The entire episode was over in 15 seconds.
You knew better
“Well, all I can say is O’Neill should change his name and his children’s name,” says Joe the ex-SEAL. “He should move, because he just exposed himself and all the people around him.”
O’Neill’s wife seems to agree. “Personally I feel more threatened by a potential retaliatory attack on our community than I did eight years ago,” she told Esquire in 2013. “We’re actually looking into changing my name, changing the kids’ names, taking my husband’s name off the house, paying off our cars. Essentially deleting him from our lives, but for safety reasons. We still love each other.”
But O’Neill’s father, Tom, is defiant: “People are asking if we are worried that ISIS will come and get us because Rob is going public. I say I’ll paint a big target on my front door and say come and get us. My ex-wife gave birth to a man. We shouldn’t be cowering in fear.”

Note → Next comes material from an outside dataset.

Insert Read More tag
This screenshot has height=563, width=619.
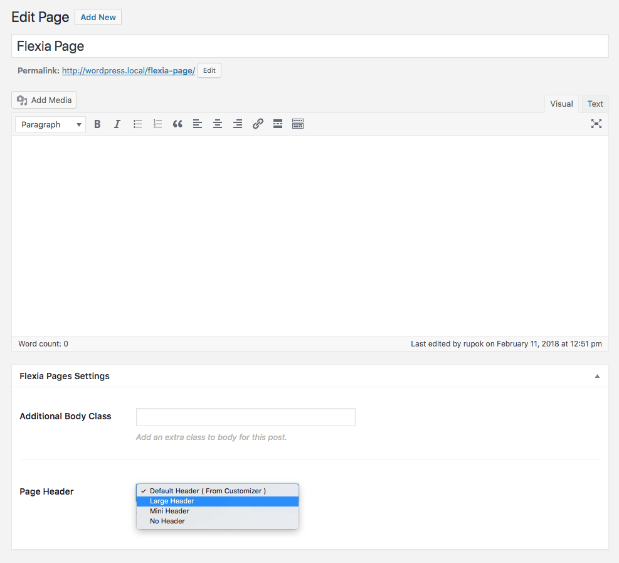278,124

“I’m not questioning his courage,” says Pat (not his real name), a muscular ex-frogman from Imperial Beach. “But this guy publicizing the whole thing makes the Teams a big joke. We did jobs. We didn’t talk about it. And how can you believe his claims [to have fired the killing shot at bin Laden]? Believe me, in 15-second actions like that it’s like a bar melée. Who threw the punch that decked the guy? You’ll never know. He can’t claim it was his bullet killed bin Laden because none of those bullets was autographed.
“Bottom line: he has tainted our reputation. There was a time when no-one knew we existed. That was how it was supposed to be! Now we’re the rock stars. I can take you to any bookstore and show you six to ten books by authors who’ve ‘been there.’ Nobody else does it. You don’t hear Army Rangers coming out with tell-all books. You don’t hear the Marine Force Recon guys. You don’t get CIA operatives. You certainly don’t hear Israeli Special Forces turning their operation into a media circus. They want out of the limelight so they can work effectively. If you’re hungry for attention you should take another job.”

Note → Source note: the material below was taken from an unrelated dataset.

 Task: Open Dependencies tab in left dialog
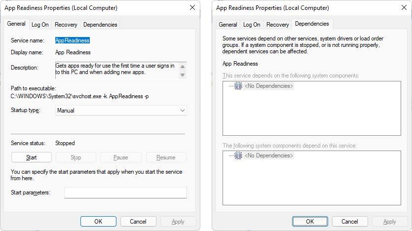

But doesn’t he, don’t they all, yearn to be able to tell their stories?
“Yes, sure, if you’ve had all those intense experiences, emotionally it is hard, keeping all that compressed inside. Sometimes you want to bust out and yell ‘Do you know what I’ve been through to get to here!?’ But that’s the deal we signed up to, and most of us respect it.”
So, if O’Neill came into, say, Danny’s, how would Pat treat him?
“I’d say to him, ‘Congratulations, but you knew better than to do this.’ I guess I’m old-school.”